Perino: I know who you’re talking about.

Gutfeld: Well, answer the question. Why are you evading the question?

Guilfoyle: Oh, my gosh.

The Five leaves room for weird little asides like these, which is why I like it. The panelists sometimes say hateful and stupid things, but they are clearly people. This is a Fox News talk show with humanity, one in which the participants talk not from prepared talking points but in a rambling, discursive fashion. An exchange from Tuesday, after Republican Sens. Bob Corker and Jeff Flake had each individually spoken out against Donald Trump, is a good example of what I like about The Five.

The segment started with Gutfeld, who went off on Flake for playing the “think of the children” card in his Senate retirement speech. “I hate the ‘What about the children?’ thing, because that is—basically he’s saying, we’re bad people because we’re not agreeing with him. Screw you. Sorry. And I like him. Imagine if I didn’t,” Gutfeld said.

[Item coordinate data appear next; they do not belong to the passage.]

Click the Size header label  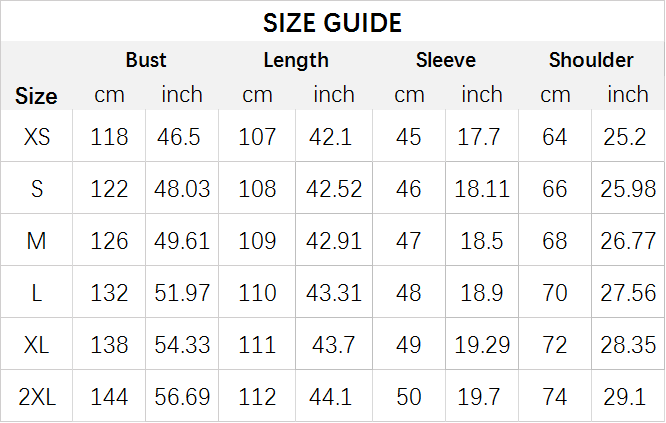point(36,96)
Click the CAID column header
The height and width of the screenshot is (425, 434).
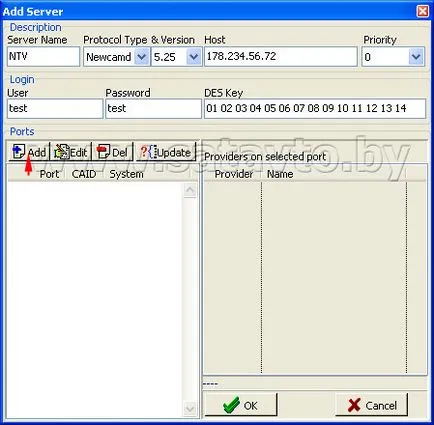click(84, 174)

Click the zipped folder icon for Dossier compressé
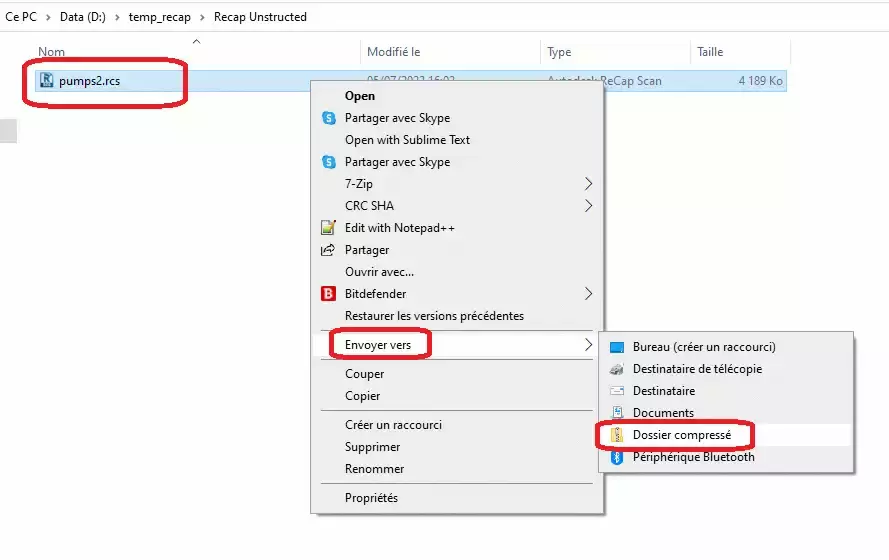(x=616, y=435)
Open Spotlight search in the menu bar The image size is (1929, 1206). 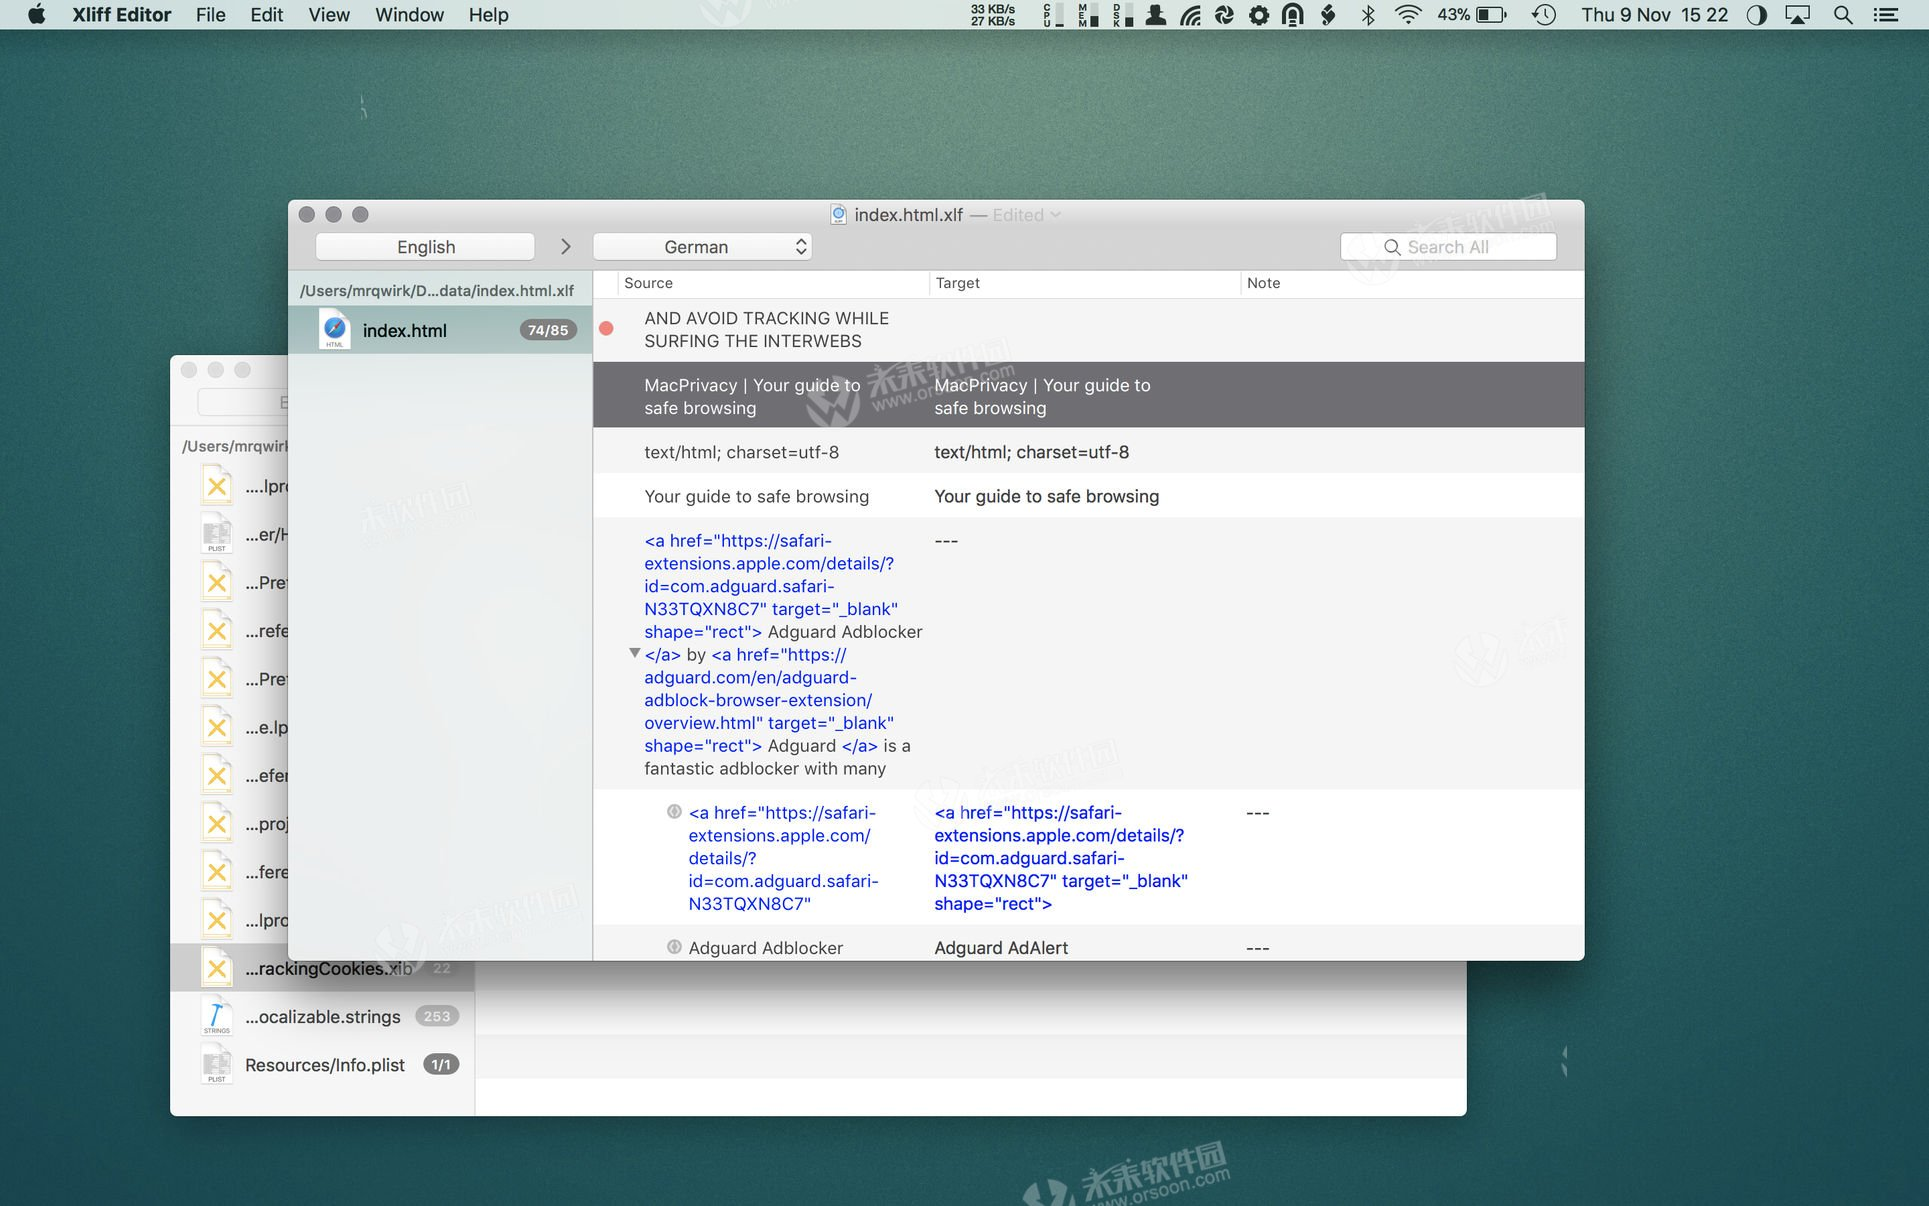coord(1842,15)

“That would be uncomfortable because that certainly was a little weird,” said Guilfoyle. The Five panelists are always busting each other’s chops.

“The thing that’s interesting is [Flake] voted with President Trump 92 percent of the time,” noted Perino, who went on to add, accurately, that Flake is probably more conservative than Trump is.

“Flake has now announced he’s part of the resistance, and good riddance. We don’t need him. It’s fine,” said Watters.

“You kind of need him for the votes,” said Perino. Zing! After a bit of laughter, Watters went on to argue that it “looks weak” for Corker to complain that he is being bullied by the president: “And for a guy with a Ferragamo tie, and soft hands, and cufflinks, and craft hair, who works three days a week to come out and say, you know what, the president is being mean to me …”

“Look at your hair and tie. And your hands,” said Guilfoyle. Take that, you oaf!

“I’m not complaining about being bullied,” said Watters.

“Your hands are soft like a baby,” said Guilfoyle, and then everyone started laughing again. I laughed, too. Jesse Watters has soft baby hands and his co-workers know it. It was funny!

When I watch The Five, I sometimes feel like I am overhearing a heated albeit good-natured discussion at a bar. “He seems like someone I’d like to get a beer with” is a poor reason to vote for a political candidate but a perfectly valid reason to watch a political talk show. More than any other show on Fox News, The Five nails the beer-worthiness metric. I’m not saying that it’s intelligent television, or even that you will learn much about public affairs by watching. But it makes me laugh more often than it makes me despair over the future of our country; and that, given the shows it shares company with, is worth noting. It’s also possible that, two weeks into this assignment, I am beginning to suffer the effects of Stockholm syndrome. Who can say? Watch The Five, weeknights at 5 p.m. on Fox News!